All files needed for this part of the tutorial can be found in the FreeEnergyTechniques folder in FreeEnergyTechniques.zip. Each part of this tutorial has its own directory which itself contains a folder called files_DIY. There you can find the necessary files to follow the tutorial. For the second and the third part (umbrella sampling and thermodynamic integration) we also provide a worked version in the folder files_worked.

Open a terminal, download the .zip file, and unpack it:

wget https://cgmartini-library.s3.ca-central-1.amazonaws.com/0_Tutorials/legacy_material/martini2/FreeEnergyTechniques.zip
unzip FreeEnergyTechniques.zip

Free sampling

The first method for determining the logarithm of the partition coefficient P of a molecule between two different solvents (e.g. hexadecane and water) makes use of an unbiased CG-MD simulation. The \(log(P_{water-hexadecane})\) can be calculated by comparing the occupancy of your molecule of interest in the two phases. This yields the ratio of the time the molecule spends in each phase – the partition coefficient P – which can be used to calculate the free energy difference between the phases by making use of the statistical mechanics definition of Gibbs free energy \(\Delta G\).

\[ \Delta G = -RTln(P) \]

\(\Delta G\): free energy
\(R\): gas constant
\(T\): absolute temperature
\(P\): partition coefficient = occupancy hexadecane/occupancy water

In this tutorial we will try to find the \(log(P_{water-hexadecane})\) for acetone.

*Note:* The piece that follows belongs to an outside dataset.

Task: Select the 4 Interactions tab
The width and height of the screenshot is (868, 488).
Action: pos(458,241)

In Martini 3 refular beads make use of a 4-to-1 mapping of non-hydrogen atoms, therefore a single regular bead is sufficient to represent acetone. Thus, the CG model is rather simple as it does not contain any bonded interactions. We only need to select the right bead type to represent the non-bonded interactions.

In Martini 3, acetone is best represented by an N5 bead, reflecting its intermediate polarity. Additionally, since the carbonyl group in acetone can act as a hydrogen bond acceptor, we assign it the ‘a’ label. The final bead type for acetone is thus N5a.

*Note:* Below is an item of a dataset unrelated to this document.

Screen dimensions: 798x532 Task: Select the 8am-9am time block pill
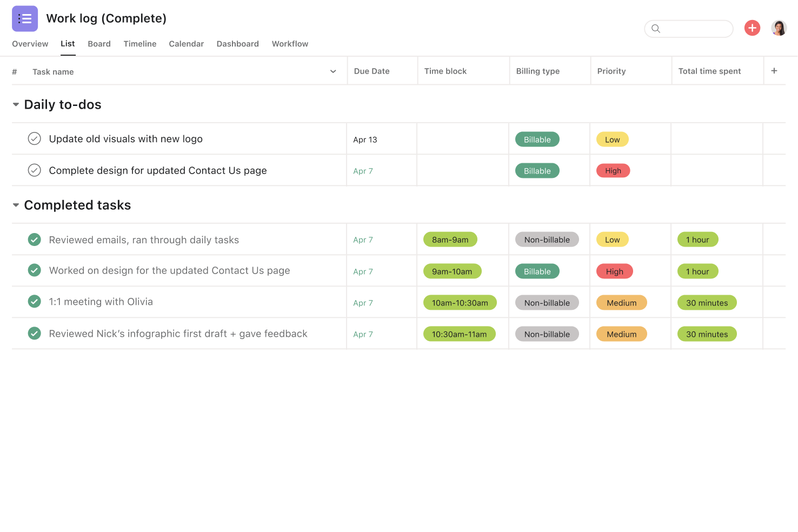point(450,239)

**Figure 1 |** Acetone (2-propanone) represented by a N5a bead in the Martini force field.

All files needed for this part of the tutorial can be found in the 1_FreeSampling/files_DIY/ folder, in the .zip file you downloaded. Inside the 1.0.parameters you will find the following files used for the simulation:

bead_template.itp: the topology file for the bead to be partitioned
martini_em.mdp: the input settings for energy minimization
martini_eq.mdp: the input settings for equilibration
martini_run.mdp: the input settings for the production run
martini_v3.0.0_solvents_v1.itp: forcefield description of solvents, including water and hexadecane
martini_v3.0.0.itp: general forcefield description

Enter the 1.0.parameters folder and modify the bead_template.itp file. Change the bead type to N5a for acetone. Do not forget to save after you have made your changes.

cd 1_FreeSampling/files_DIY/1.0.parameters
vim bead_template.itp

Now we are ready to prepare our simulation. Enter the 1.1.simulation directory.

cd ../1.1.simulation

There you will find hexadecane_w.gro which defines the initial state of our system. In this case, the simulation box is equally divided between water and hexadecane. Additionally, 21 acetone molecules are places randomly in the box. This allows the beads to explore both solvent phases in an unbiased manner.

We can now run the minimization of the system using:

gmx grompp -f ../1.0.parameters/martini_em.mdp -c hexadecane_w.gro -p topol.top -o 1-min.tpr
gmx mdrun -deffnm 1-min -v -rdd 2.0 >> mdrun.log 2>&1

After the simulation has finished successfully, we can perform some equilibration steps. Note that we need to supress a gromacs warning due to the use of the Berendsen thermostat using -maxwarn 1.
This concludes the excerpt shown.